[begin Dataset records]

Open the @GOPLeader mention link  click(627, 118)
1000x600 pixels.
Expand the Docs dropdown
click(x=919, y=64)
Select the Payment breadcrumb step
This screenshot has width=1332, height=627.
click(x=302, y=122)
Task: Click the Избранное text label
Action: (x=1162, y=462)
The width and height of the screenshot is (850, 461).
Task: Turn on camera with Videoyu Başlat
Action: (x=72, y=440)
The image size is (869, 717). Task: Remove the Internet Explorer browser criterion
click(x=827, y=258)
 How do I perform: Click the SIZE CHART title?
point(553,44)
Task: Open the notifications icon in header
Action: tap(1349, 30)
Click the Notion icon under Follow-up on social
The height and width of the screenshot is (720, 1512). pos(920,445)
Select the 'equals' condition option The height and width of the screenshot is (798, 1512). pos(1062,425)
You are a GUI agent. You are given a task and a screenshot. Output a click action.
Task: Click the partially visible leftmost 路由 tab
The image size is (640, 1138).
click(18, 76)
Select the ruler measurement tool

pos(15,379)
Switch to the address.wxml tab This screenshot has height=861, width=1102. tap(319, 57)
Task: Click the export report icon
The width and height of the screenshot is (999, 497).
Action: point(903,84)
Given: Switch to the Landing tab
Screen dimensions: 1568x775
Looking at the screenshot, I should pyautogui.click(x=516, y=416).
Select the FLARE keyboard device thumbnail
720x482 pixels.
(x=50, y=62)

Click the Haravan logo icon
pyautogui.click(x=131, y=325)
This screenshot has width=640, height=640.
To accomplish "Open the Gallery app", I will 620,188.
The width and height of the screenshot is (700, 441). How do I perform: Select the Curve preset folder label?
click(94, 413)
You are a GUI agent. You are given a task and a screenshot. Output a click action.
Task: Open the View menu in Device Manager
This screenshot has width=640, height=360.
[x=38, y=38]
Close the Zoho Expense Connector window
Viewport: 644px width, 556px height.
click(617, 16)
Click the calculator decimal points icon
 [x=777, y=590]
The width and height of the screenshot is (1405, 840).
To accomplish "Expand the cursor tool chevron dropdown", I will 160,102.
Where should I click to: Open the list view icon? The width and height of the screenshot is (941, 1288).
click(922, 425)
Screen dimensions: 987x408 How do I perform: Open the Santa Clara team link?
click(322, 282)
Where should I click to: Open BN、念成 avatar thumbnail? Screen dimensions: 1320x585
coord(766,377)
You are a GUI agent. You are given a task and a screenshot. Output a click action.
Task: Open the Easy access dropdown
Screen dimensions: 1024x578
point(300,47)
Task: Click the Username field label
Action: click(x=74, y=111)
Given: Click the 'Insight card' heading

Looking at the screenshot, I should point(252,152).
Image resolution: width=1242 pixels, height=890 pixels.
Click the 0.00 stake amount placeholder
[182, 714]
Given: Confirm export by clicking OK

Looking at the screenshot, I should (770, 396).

[end Dataset records]

Challenge: Can you recast every row above as a JSON list of strings, one string per line, with the blank lines left out?

Written reply:
[
  "Open the @GOPLeader mention link  click(627, 118)",
  "1000x600 pixels.",
  "Expand the Docs dropdown",
  "click(x=919, y=64)",
  "Select the Payment breadcrumb step",
  "This screenshot has width=1332, height=627.",
  "click(x=302, y=122)",
  "Task: Click the Избранное text label",
  "Action: (x=1162, y=462)",
  "The width and height of the screenshot is (850, 461).",
  "Task: Turn on camera with Videoyu Başlat",
  "Action: (x=72, y=440)",
  "The image size is (869, 717). Task: Remove the Internet Explorer browser criterion",
  "click(x=827, y=258)",
  " How do I perform: Click the SIZE CHART title?",
  "point(553,44)",
  "Task: Open the notifications icon in header",
  "Action: tap(1349, 30)",
  "Click the Notion icon under Follow-up on social",
  "The height and width of the screenshot is (720, 1512). pos(920,445)",
  "Select the 'equals' condition option The height and width of the screenshot is (798, 1512). pos(1062,425)",
  "You are a GUI agent. You are given a task and a screenshot. Output a click action.",
  "Task: Click the partially visible leftmost 路由 tab",
  "The image size is (640, 1138).",
  "click(18, 76)",
  "Select the ruler measurement tool",
  "pos(15,379)",
  "Switch to the address.wxml tab This screenshot has height=861, width=1102. tap(319, 57)",
  "Task: Click the export report icon",
  "The width and height of the screenshot is (999, 497).",
  "Action: point(903,84)",
  "Given: Switch to the Landing tab",
  "Screen dimensions: 1568x775",
  "Looking at the screenshot, I should pyautogui.click(x=516, y=416).",
  "Select the FLARE keyboard device thumbnail",
  "720x482 pixels.",
  "(x=50, y=62)",
  "Click the Haravan logo icon",
  "pyautogui.click(x=131, y=325)",
  "This screenshot has width=640, height=640.",
  "To accomplish \"Open the Gallery app\", I will 620,188.",
  "The width and height of the screenshot is (700, 441). How do I perform: Select the Curve preset folder label?",
  "click(94, 413)",
  "You are a GUI agent. You are given a task and a screenshot. Output a click action.",
  "Task: Open the View menu in Device Manager",
  "This screenshot has width=640, height=360.",
  "[x=38, y=38]",
  "Close the Zoho Expense Connector window",
  "Viewport: 644px width, 556px height.",
  "click(617, 16)",
  "Click the calculator decimal points icon",
  " [x=777, y=590]",
  "The width and height of the screenshot is (1405, 840).",
  "To accomplish \"Expand the cursor tool chevron dropdown\", I will 160,102.",
  "Where should I click to: Open the list view icon? The width and height of the screenshot is (941, 1288).",
  "click(922, 425)",
  "Screen dimensions: 987x408 How do I perform: Open the Santa Clara team link?",
  "click(322, 282)",
  "Where should I click to: Open BN、念成 avatar thumbnail? Screen dimensions: 1320x585",
  "coord(766,377)",
  "You are a GUI agent. You are given a task and a screenshot. Output a click action.",
  "Task: Open the Easy access dropdown",
  "Screen dimensions: 1024x578",
  "point(300,47)",
  "Task: Click the Username field label",
  "Action: click(x=74, y=111)",
  "Given: Click the 'Insight card' heading",
  "Looking at the screenshot, I should point(252,152).",
  "Image resolution: width=1242 pixels, height=890 pixels.",
  "Click the 0.00 stake amount placeholder",
  "[182, 714]",
  "Given: Confirm export by clicking OK",
  "Looking at the screenshot, I should (770, 396)."
]